» Music reviews: Metallica, Rose Hill Drive, Jeremy Warmsley & more…
This is the first Metallica album I’ve heard in its entirety, curious as to how they have become one of the most successful bands on planet Earth. The album, Death Magnetic, is not surprising, all about death and disaffection. And while they sing about it, they might just be thinking about their immense and jealously protected wealth. One of life’s abominations, this record surely deserves the quicksands of obliteration. AVOID!
If there was any musical justice left in the world then Rose Hill Drive would be enjoying something of the success of the aforementioned ‘band’. The brothers Sproule are a no-nonsense heads-down rock band, their melodic outpourings influenced by Nirvana, Hendrix and Southern rock.

They’ve come up organically and from the grassroots, and their new album Moon is the New Earth is packed with filthy rock grooves and riffs from beginning to end.
Underground sensations Bromheads Jacket continue to evade the radar of anointed indie respectability with the follow-up to their debut album Dits From the Commuter belt. This time around they’ve discovered the dirty scuzz of early Iggy and the Stooges, and added that to their unfeasibly large organ sounds and general psycho-garage garbage. Topped off with silly, infantile lyrics, they are really a quite awful, dumb-ass band.
The much loved Jeremy Warmsley is releasing his second album in the form of How We Became, another superb collection of melodic and sophisticated piano-led indie pop that displays the influences of Rufus Wainwright, Robert Wyatt and John Lennon within its sparkling songs.

At first glance, when you hear the word ‘punk’ and look at Brooklyn’s Vivian Girls, there’s the inevitable fear that we have another (unwanted) helping of fellow girl-group The Donnas. Luckily, their self-titled debut album is a much classier affair, drawing on new wave influences and brilliantly poppy Ramones songwriting prowess, whilst keeping a raw, relatively un-produced sound all their own.
Hardly capable of being any more different to the Vivian Girls is Lustmord, one of the founding fathers of industrial metal. Having worked with Throbbing Gristle, SPK and Coil over the years. Lustmord has roped in Tool’s Adam Jones, Isis’ Aaron Turner and Buzz Osborne from The Melvins for latest album, [OTHER]. A prolific sound designer for film and video games, his trademark ambient, almost intangible noise more than achieves its goal: creating a deep, layered and subtly menacing sonic terrain. A quiet triumph.

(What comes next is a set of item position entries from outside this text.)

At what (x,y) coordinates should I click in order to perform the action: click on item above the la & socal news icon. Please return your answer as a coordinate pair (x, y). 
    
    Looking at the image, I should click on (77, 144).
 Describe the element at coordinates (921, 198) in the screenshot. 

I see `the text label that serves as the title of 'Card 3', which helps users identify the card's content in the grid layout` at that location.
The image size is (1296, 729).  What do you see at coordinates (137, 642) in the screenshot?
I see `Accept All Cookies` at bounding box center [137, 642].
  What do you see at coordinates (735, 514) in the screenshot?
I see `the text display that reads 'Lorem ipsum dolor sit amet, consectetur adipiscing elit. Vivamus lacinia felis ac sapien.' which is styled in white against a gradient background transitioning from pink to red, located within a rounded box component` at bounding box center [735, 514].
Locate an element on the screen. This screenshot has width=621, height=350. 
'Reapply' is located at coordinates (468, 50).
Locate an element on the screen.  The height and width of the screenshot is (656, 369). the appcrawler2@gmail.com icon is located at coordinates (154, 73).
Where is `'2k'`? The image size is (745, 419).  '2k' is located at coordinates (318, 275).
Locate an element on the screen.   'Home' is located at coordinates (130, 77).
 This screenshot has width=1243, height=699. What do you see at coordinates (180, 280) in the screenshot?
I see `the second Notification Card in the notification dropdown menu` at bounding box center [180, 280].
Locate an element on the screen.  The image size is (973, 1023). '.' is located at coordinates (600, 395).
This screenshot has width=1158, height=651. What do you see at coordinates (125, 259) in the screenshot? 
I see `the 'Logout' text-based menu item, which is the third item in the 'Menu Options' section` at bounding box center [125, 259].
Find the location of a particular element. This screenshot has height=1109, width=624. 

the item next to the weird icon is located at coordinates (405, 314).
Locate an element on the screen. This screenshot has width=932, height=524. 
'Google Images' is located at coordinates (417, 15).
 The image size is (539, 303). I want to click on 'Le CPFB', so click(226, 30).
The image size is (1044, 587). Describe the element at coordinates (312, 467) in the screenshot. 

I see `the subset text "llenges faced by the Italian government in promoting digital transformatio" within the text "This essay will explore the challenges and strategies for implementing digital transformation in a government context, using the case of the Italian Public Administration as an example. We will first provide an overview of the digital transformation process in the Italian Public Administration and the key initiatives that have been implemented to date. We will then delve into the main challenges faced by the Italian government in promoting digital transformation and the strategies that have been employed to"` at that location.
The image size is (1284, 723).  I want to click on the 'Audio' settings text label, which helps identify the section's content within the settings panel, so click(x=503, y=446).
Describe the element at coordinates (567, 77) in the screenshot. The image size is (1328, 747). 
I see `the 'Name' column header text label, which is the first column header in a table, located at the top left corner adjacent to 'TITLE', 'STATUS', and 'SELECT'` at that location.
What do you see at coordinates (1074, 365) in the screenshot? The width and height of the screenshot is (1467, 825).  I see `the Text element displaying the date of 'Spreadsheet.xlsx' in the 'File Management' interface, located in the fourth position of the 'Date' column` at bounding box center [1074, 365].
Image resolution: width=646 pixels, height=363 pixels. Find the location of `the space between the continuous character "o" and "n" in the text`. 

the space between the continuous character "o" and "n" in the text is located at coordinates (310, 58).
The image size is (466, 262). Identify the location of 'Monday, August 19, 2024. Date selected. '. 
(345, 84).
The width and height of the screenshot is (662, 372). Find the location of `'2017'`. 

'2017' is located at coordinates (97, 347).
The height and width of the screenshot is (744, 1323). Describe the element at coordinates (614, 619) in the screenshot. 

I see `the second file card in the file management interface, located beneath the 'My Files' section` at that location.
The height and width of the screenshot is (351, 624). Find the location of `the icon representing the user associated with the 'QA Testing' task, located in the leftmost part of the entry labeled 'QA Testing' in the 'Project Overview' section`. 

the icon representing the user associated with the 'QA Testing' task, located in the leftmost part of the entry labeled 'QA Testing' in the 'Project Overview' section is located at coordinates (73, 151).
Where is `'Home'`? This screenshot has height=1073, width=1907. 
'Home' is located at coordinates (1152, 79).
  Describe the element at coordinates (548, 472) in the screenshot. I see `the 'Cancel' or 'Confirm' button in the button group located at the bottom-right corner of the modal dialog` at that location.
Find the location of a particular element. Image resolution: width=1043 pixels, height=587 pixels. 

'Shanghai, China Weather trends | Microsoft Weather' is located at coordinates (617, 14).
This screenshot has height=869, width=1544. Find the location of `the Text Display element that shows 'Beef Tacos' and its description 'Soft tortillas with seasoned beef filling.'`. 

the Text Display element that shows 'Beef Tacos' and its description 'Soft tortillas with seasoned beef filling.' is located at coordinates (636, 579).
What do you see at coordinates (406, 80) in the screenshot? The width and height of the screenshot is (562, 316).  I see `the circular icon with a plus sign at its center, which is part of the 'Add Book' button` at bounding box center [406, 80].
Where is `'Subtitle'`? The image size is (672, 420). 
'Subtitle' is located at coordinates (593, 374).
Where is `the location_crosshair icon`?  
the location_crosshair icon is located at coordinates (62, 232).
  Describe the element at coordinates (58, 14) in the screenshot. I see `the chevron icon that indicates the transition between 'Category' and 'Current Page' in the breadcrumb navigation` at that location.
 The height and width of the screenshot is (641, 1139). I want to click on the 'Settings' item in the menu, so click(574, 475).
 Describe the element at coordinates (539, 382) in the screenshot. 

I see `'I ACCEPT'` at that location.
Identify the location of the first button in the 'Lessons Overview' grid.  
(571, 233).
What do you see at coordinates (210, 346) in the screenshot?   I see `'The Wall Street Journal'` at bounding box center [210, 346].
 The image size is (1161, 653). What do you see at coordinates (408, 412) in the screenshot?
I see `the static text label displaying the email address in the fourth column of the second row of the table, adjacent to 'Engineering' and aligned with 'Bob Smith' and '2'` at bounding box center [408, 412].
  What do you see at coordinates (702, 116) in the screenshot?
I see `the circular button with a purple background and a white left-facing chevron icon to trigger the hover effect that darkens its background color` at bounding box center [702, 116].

Finally, it’s time for a classic re-issue, and New Order’s magnum opus, Technique. First released in 1989, this saw a culmination of the post-Joy Division Hook, Sumner and Morris colliding splendidly with the acid house sound coming out of the continent to make a gloriously accessible fusion of dance and indie rock. Slightly dated sounding (but distinct because of this), the Madchester legends’ songwriting was never again as strong as on Technique.